Bref, volens, nolens, bon gré, mal gré, M. Bourgeois a dû revenir à Paris : M. le Président de la République l’y appelait formellement. Il s’y est donc rendu, mais personne ne l’y a vu, et jamais encore homme chargé de former un cabinet n’avait soulevé si peu de poussière. On a dit qu’il avait déjeuné avec quatre ou cinq de ses amis, à qui il avait conseillé d’accepter tous d’entrer dans le ministère si on le leur offrait, et de le soutenir énergiquement quand il serait formé. Lui seul, avait le droit de se refuser ; les autres ne sauvaient pas la paix du monde à la Haye. M. Bourgeois prêchait d’ailleurs des convertis, et, si on l’a fait venir de si loin uniquement pour conseiller aux radicaux d’accepter des portefeuilles, ce n’était vraiment pas la peine de lui imposer la fatigue du voyage. Après avoir décliné la mission dont la confiance de M. le Président de la République avait voulu l’investir, qu’a fait M. Bourgeois ? Un grand silence l’a enveloppé. Il serait peut-être difficile de préciser la date de son départ pour la Haye ; on sait seulement qu’il y est revenu. Tout cela a été doux, estompé, ouaté. En somme, l’incident a fait perdre quarante-huit heures ; mais, grâce à lui, le principe a été sauvé, que, dans toute crise ministérielle, il faut d’abord proposer le pouvoir aux radicaux, et que c’est seulement si ces messieurs n’en veulent pas que les modérés peuvent décemment y toucher. M. Bourgeois n’en a pas voulu. Quelques radicaux plus farouches que les autres ont poussé contre lui de sourds rugissemens. Mais peu lui importait : il s’était déjà dilué dans l’air ambiant. Ariel ne s’évaporait pas plus subtilement.
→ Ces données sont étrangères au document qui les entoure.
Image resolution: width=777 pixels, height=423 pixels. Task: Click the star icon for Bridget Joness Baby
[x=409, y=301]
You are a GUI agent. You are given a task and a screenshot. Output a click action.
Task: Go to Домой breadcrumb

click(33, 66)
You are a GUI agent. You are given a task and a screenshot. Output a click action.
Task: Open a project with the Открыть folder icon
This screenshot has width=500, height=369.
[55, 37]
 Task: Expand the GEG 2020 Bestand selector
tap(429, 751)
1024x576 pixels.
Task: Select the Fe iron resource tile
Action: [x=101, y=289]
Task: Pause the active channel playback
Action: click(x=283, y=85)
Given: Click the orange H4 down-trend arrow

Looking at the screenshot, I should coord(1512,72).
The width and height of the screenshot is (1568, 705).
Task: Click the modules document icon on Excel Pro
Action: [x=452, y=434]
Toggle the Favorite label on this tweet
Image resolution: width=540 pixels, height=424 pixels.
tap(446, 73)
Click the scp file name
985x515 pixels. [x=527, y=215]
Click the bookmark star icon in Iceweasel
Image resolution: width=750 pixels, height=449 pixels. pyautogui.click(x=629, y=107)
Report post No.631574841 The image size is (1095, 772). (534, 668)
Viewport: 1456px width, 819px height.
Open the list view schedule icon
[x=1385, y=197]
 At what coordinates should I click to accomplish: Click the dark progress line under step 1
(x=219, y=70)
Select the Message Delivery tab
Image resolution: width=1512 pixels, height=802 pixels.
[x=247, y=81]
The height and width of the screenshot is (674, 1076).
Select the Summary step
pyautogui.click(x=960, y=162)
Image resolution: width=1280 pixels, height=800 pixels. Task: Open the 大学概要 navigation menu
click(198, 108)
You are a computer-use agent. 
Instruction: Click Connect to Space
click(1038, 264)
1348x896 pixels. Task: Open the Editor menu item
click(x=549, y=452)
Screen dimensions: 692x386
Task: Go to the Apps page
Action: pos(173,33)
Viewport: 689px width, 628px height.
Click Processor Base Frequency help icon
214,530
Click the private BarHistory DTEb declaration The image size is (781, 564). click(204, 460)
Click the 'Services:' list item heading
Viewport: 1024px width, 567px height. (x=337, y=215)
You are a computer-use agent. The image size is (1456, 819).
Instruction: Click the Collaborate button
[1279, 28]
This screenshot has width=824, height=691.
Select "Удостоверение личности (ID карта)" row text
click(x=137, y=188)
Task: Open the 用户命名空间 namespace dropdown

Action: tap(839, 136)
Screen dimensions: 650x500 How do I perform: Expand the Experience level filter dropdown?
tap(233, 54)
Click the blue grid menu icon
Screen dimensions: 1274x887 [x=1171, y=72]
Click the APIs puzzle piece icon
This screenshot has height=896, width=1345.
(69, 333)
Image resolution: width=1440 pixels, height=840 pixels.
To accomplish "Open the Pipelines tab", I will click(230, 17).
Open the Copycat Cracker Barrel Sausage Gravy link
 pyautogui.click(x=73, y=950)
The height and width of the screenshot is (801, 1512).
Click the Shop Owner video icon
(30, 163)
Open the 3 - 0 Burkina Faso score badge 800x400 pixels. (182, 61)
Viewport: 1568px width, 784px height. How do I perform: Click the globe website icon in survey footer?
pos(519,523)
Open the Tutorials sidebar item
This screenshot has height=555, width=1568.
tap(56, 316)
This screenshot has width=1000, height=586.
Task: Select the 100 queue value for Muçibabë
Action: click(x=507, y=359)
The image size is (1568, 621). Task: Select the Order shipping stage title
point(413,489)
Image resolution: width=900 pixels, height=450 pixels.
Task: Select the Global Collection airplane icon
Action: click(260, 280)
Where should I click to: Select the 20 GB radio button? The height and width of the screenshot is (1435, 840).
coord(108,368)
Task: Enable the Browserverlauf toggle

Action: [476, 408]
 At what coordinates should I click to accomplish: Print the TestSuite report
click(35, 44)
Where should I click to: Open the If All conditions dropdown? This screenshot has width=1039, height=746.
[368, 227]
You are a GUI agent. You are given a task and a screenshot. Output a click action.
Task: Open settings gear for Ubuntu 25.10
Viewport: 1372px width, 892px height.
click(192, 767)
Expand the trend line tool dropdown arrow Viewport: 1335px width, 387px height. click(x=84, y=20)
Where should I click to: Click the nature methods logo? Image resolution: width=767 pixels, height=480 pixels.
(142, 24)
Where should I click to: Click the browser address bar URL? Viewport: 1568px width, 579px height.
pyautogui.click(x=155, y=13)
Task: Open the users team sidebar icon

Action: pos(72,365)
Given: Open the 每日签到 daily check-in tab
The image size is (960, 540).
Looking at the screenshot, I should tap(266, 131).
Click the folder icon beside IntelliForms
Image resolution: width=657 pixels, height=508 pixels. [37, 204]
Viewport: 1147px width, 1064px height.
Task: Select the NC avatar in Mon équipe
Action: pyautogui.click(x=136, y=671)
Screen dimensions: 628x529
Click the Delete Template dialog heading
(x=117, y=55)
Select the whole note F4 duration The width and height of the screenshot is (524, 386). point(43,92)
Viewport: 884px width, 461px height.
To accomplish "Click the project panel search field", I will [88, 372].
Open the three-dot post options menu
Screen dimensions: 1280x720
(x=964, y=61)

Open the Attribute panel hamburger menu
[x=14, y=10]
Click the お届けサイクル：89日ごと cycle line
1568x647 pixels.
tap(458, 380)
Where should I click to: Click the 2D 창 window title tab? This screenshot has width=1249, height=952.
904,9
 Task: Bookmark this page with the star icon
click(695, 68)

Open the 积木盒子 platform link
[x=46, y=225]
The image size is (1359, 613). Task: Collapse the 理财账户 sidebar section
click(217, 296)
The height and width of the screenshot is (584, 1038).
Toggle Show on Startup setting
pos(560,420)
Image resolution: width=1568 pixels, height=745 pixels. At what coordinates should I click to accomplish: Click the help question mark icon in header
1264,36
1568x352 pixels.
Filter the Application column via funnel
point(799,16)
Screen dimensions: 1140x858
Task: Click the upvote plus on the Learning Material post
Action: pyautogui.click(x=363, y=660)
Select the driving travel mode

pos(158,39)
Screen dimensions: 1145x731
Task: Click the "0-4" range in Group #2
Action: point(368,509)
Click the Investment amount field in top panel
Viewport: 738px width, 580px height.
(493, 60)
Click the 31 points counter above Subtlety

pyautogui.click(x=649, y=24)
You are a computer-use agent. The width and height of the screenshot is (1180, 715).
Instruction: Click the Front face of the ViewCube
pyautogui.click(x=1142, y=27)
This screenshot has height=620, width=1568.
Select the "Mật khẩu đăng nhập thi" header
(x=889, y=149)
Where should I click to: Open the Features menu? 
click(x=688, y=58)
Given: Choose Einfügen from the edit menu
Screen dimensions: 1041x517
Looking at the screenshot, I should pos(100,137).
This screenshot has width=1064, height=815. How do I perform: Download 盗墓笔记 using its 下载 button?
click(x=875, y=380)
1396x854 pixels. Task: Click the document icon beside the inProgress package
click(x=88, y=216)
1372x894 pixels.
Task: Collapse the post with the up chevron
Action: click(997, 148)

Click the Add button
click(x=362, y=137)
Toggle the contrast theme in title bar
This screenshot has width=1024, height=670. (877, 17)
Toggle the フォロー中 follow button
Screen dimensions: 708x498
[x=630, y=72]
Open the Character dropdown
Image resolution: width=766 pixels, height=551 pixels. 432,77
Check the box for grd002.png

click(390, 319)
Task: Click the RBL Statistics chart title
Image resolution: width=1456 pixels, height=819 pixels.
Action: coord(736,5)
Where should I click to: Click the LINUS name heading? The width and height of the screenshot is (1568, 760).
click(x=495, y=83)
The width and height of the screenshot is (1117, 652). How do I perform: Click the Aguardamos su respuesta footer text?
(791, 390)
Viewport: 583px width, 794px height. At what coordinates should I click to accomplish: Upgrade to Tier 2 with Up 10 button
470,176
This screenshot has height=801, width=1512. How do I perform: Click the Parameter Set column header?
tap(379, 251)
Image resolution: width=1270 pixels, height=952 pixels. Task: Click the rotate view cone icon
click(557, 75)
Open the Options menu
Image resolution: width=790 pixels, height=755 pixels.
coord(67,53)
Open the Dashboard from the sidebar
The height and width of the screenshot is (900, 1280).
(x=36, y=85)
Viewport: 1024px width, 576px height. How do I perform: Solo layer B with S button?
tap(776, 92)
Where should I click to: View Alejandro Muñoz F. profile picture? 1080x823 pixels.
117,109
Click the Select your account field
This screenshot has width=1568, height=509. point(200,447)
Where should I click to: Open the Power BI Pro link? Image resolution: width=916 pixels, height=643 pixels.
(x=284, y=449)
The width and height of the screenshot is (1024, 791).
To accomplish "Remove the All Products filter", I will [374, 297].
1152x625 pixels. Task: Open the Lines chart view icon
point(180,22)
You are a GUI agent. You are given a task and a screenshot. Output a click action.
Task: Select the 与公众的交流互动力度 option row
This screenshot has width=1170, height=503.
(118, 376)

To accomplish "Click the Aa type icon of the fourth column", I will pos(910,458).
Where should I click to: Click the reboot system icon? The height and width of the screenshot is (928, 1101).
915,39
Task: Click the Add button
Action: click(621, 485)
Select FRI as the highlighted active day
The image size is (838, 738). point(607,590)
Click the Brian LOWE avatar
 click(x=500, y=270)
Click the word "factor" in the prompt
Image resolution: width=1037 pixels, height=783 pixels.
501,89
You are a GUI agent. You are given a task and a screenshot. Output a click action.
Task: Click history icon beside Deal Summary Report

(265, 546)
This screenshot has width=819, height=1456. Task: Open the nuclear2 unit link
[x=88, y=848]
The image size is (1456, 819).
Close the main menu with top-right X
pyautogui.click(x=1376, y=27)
Alors, M. Waldeck-Rousseau a paru de nouveau et a découvert son jeu. Les bruits qui avaient couru sur ses intentions avaient déjà préparé à de l’imprévu, mais non pas assez pour que l’ébahissement n’ait pas été prodigieux. On nous permettra de négliger, au moins aujourd’hui, les autres collaborateurs de M. Waldeck-Rousseau : son ministère se caractérise par la juxtaposition de M. Millerand et du général de Galliffet. C’est assurément le dernier mot de la concentration républicaine. Tout arrive en France, le tout est de vivre, a dit autrefois le prince de Talleyrand. Il avait vu dans son temps des choses bien étonnantes ; nous ne sommes pas sûrs qu’aucune l’ait été à ce degré.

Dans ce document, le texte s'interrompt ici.